● Excerpt provided:
Why a 'Running' output? The OP asked for a method to generate one
clock cycle wide pulses to start and stop other things. There isn't
necessarily a need for anything outside of the state machine to know
when things are 'running' and the state machine doesn't need any
additional signal to indicate to itself that it is running.
Oh puh-leeze! I just wanted a very simple example of an
output that is a pure function of state, to contrast it
with the outputs that get asserted only for one cycle on
state transitions. Yes, of course it's redundant.
[...]
I think you meant to set Stop to '1' above
Indeed I did. Whoops.

● Work to complete: In the state machine discussion, what did the original poster ask for a method to generate?

Items from a dataset
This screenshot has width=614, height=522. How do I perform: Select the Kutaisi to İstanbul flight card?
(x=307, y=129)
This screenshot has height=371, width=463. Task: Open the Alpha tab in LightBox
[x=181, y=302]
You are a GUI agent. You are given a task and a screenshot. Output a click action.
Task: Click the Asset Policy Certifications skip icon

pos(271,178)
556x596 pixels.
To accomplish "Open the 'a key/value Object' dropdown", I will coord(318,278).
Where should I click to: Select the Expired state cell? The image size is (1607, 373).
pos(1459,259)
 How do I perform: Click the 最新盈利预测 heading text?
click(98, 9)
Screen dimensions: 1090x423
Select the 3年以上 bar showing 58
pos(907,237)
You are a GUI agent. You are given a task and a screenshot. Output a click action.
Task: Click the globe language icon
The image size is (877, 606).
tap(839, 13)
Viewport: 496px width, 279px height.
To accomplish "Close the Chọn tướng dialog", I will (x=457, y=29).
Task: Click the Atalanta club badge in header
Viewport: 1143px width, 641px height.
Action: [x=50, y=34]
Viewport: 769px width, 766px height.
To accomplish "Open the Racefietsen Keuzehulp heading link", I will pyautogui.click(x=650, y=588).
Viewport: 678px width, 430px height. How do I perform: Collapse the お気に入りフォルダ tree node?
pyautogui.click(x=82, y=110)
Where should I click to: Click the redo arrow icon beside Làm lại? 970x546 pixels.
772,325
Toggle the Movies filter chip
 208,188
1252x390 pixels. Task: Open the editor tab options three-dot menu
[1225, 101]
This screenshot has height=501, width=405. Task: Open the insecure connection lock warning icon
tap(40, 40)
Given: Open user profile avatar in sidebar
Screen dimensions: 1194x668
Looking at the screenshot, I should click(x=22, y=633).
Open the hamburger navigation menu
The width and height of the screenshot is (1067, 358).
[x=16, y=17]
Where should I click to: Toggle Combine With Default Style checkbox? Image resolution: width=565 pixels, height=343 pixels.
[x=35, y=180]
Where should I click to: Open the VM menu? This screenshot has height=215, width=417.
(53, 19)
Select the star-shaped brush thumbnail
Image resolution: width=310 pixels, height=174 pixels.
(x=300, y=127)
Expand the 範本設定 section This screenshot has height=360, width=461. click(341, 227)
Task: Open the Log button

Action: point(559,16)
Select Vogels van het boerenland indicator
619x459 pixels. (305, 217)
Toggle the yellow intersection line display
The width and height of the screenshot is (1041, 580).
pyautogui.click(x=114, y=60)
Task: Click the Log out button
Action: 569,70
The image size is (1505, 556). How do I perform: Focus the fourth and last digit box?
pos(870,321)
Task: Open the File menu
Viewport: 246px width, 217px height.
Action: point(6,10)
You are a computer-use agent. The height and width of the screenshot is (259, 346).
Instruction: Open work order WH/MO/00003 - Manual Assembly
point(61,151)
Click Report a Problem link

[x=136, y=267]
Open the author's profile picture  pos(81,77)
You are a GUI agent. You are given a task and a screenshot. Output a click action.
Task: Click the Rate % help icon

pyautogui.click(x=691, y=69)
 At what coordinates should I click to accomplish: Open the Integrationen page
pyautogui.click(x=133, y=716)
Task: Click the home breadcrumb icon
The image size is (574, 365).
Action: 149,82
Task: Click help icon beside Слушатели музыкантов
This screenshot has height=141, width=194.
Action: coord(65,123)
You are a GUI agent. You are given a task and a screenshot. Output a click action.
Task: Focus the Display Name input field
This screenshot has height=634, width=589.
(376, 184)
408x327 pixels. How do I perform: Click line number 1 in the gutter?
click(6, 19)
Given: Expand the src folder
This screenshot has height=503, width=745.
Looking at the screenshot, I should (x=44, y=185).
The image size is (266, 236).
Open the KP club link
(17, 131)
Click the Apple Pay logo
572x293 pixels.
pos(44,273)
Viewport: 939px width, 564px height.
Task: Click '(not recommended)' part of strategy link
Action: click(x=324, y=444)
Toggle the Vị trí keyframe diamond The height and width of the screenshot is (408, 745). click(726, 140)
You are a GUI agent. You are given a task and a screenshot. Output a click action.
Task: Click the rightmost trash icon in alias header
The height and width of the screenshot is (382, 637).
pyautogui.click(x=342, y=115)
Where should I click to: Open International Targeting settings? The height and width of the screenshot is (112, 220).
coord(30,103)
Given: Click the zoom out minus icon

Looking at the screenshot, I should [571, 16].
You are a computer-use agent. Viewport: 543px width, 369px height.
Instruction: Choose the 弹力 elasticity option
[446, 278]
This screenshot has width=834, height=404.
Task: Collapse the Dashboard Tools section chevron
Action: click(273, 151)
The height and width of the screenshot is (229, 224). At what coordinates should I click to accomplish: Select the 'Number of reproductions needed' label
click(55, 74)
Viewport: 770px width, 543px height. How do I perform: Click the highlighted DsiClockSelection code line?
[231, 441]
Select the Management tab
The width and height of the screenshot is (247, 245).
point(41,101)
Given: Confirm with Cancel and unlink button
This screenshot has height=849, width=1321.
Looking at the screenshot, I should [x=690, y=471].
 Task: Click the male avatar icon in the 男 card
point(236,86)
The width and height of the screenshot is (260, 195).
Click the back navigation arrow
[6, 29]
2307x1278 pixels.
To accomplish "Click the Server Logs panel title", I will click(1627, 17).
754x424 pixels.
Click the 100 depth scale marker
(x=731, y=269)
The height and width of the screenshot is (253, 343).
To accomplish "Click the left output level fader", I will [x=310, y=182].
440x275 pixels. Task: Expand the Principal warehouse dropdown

● Exercise result: One clock cycle wide pulses to start and stop other things.